*** Opening Data under study ***

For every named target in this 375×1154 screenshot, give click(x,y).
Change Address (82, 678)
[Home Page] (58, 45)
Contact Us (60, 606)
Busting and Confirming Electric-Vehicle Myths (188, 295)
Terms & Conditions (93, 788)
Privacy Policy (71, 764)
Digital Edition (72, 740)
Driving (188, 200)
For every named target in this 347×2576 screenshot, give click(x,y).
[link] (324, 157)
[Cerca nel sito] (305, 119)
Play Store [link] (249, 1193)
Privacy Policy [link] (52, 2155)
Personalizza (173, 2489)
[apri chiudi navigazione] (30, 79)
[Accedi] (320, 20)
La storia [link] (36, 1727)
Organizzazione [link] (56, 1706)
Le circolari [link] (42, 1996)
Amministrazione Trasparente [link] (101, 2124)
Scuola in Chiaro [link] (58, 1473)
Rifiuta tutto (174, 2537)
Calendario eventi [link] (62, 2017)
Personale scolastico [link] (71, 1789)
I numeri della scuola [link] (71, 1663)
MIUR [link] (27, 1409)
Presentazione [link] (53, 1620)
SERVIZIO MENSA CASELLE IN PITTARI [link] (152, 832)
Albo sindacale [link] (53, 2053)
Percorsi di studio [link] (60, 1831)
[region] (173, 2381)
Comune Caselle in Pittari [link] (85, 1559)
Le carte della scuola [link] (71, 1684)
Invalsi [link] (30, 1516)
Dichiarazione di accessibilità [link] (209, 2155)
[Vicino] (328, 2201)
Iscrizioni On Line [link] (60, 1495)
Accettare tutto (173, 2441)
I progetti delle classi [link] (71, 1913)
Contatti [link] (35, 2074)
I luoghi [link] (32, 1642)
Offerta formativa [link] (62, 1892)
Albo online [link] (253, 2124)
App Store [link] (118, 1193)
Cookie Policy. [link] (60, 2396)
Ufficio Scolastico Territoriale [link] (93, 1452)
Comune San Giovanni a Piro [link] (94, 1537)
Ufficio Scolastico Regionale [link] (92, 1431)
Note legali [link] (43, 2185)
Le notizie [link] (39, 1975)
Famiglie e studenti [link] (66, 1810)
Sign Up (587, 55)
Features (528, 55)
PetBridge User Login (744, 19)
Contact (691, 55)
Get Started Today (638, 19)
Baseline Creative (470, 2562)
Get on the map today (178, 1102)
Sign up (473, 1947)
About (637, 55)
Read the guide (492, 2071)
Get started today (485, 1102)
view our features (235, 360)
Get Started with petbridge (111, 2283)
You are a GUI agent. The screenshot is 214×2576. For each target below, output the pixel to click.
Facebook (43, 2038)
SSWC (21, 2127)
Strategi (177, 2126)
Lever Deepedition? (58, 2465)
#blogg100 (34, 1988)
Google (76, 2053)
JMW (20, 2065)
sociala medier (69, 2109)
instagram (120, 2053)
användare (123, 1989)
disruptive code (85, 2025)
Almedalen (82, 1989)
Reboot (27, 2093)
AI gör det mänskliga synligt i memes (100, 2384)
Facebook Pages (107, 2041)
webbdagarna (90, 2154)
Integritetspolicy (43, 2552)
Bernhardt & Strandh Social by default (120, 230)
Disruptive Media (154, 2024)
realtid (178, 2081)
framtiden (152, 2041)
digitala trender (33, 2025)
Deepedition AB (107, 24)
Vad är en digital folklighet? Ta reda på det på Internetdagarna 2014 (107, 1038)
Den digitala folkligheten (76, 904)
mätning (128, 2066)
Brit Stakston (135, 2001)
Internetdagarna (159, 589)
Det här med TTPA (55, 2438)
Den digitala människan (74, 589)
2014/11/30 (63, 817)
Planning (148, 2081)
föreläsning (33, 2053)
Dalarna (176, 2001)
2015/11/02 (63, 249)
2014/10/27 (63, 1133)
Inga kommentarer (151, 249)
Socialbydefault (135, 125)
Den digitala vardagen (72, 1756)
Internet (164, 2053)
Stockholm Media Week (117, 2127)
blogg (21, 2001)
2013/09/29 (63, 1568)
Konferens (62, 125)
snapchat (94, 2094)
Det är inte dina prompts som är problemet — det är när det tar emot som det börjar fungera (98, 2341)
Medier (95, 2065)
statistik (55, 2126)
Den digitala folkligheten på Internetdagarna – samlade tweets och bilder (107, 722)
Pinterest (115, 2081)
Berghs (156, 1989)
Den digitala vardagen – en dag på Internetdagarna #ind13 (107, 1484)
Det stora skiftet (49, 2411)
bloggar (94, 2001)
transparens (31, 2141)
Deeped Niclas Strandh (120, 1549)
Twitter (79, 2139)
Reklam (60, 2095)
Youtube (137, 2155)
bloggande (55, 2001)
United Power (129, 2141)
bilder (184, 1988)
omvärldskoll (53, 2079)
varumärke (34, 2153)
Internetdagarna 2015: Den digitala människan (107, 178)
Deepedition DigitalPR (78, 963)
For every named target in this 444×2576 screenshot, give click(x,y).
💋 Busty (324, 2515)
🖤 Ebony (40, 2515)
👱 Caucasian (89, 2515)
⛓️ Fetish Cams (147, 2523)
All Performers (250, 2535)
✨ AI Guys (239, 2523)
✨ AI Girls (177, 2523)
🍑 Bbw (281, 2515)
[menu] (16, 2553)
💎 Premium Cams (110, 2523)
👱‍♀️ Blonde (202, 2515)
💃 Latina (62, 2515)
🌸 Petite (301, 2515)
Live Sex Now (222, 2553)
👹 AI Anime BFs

*** Closing Data under study ***

## Instructions to follow
An exact, complete copy of the data is the only acceptable answer.

## Finished exercise
For every named target in this 375×1154 screenshot, give click(x,y).
Change Address (82, 678)
[Home Page] (58, 45)
Contact Us (60, 606)
Busting and Confirming Electric-Vehicle Myths (188, 295)
Terms & Conditions (93, 788)
Privacy Policy (71, 764)
Digital Edition (72, 740)
Driving (188, 200)
For every named target in this 347×2576 screenshot, give click(x,y).
[link] (324, 157)
[Cerca nel sito] (305, 119)
Play Store [link] (249, 1193)
Privacy Policy [link] (52, 2155)
Personalizza (173, 2489)
[apri chiudi navigazione] (30, 79)
[Accedi] (320, 20)
La storia [link] (36, 1727)
Organizzazione [link] (56, 1706)
Le circolari [link] (42, 1996)
Amministrazione Trasparente [link] (101, 2124)
Scuola in Chiaro [link] (58, 1473)
Rifiuta tutto (174, 2537)
Calendario eventi [link] (62, 2017)
Personale scolastico [link] (71, 1789)
I numeri della scuola [link] (71, 1663)
MIUR [link] (27, 1409)
Presentazione [link] (53, 1620)
SERVIZIO MENSA CASELLE IN PITTARI [link] (152, 832)
Albo sindacale [link] (53, 2053)
Percorsi di studio [link] (60, 1831)
[region] (173, 2381)
Comune Caselle in Pittari [link] (85, 1559)
Le carte della scuola [link] (71, 1684)
Invalsi [link] (30, 1516)
Dichiarazione di accessibilità [link] (209, 2155)
[Vicino] (328, 2201)
Iscrizioni On Line [link] (60, 1495)
Accettare tutto (173, 2441)
I progetti delle classi [link] (71, 1913)
Contatti [link] (35, 2074)
I luoghi [link] (32, 1642)
Offerta formativa [link] (62, 1892)
Albo online [link] (253, 2124)
App Store [link] (118, 1193)
Cookie Policy. [link] (60, 2396)
Ufficio Scolastico Territoriale [link] (93, 1452)
Comune San Giovanni a Piro [link] (94, 1537)
Ufficio Scolastico Regionale [link] (92, 1431)
Note legali [link] (43, 2185)
Le notizie [link] (39, 1975)
Famiglie e studenti [link] (66, 1810)
Sign Up (587, 55)
Features (528, 55)
PetBridge User Login (744, 19)
Contact (691, 55)
Get Started Today (638, 19)
Baseline Creative (470, 2562)
Get on the map today (178, 1102)
Sign up (473, 1947)
About (637, 55)
Read the guide (492, 2071)
Get started today (485, 1102)
view our features (235, 360)
Get Started with petbridge (111, 2283)
You are a GUI agent. The screenshot is 214×2576. For each target below, output the pixel to click.
Facebook (43, 2038)
SSWC (21, 2127)
Strategi (177, 2126)
Lever Deepedition? (58, 2465)
#blogg100 (34, 1988)
Google (76, 2053)
JMW (20, 2065)
sociala medier (69, 2109)
instagram (120, 2053)
användare (123, 1989)
disruptive code (85, 2025)
Almedalen (82, 1989)
Reboot (27, 2093)
AI gör det mänskliga synligt i memes (100, 2384)
Facebook Pages (107, 2041)
webbdagarna (90, 2154)
Integritetspolicy (43, 2552)
Bernhardt & Strandh Social by default (120, 230)
Disruptive Media (154, 2024)
realtid (178, 2081)
framtiden (152, 2041)
digitala trender (33, 2025)
Deepedition AB (107, 24)
Vad är en digital folklighet? Ta reda på det på Internetdagarna 2014 (107, 1038)
Den digitala folkligheten (76, 904)
mätning (128, 2066)
Brit Stakston (135, 2001)
Internetdagarna (159, 589)
Det här med TTPA (55, 2438)
Den digitala människan (74, 589)
2014/11/30 (63, 817)
Planning (148, 2081)
föreläsning (33, 2053)
Dalarna (176, 2001)
2015/11/02 (63, 249)
2014/10/27 (63, 1133)
Inga kommentarer (151, 249)
Socialbydefault (135, 125)
Den digitala vardagen (72, 1756)
Internet (164, 2053)
Stockholm Media Week (117, 2127)
blogg (21, 2001)
2013/09/29 (63, 1568)
Konferens (62, 125)
snapchat (94, 2094)
Det är inte dina prompts som är problemet — det är när det tar emot som det börjar fungera (98, 2341)
Medier (95, 2065)
statistik (55, 2126)
Den digitala folkligheten på Internetdagarna – samlade tweets och bilder (107, 722)
Pinterest (115, 2081)
Berghs (156, 1989)
Den digitala vardagen – en dag på Internetdagarna #ind13 (107, 1484)
Det stora skiftet (49, 2411)
bloggar (94, 2001)
transparens (31, 2141)
Deeped Niclas Strandh (120, 1549)
Twitter (79, 2139)
Reklam (60, 2095)
Youtube (137, 2155)
bloggande (55, 2001)
United Power (129, 2141)
bilder (184, 1988)
omvärldskoll (53, 2079)
varumärke (34, 2153)
Internetdagarna 2015: Den digitala människan (107, 178)
Deepedition DigitalPR (78, 963)
For every named target in this 444×2576 screenshot, give click(x,y).
💋 Busty (324, 2515)
🖤 Ebony (40, 2515)
👱 Caucasian (89, 2515)
⛓️ Fetish Cams (147, 2523)
All Performers (250, 2535)
✨ AI Guys (239, 2523)
✨ AI Girls (177, 2523)
🍑 Bbw (281, 2515)
[menu] (16, 2553)
💎 Premium Cams (110, 2523)
👱‍♀️ Blonde (202, 2515)
💃 Latina (62, 2515)
🌸 Petite (301, 2515)
Live Sex Now (222, 2553)
👹 AI Anime BFs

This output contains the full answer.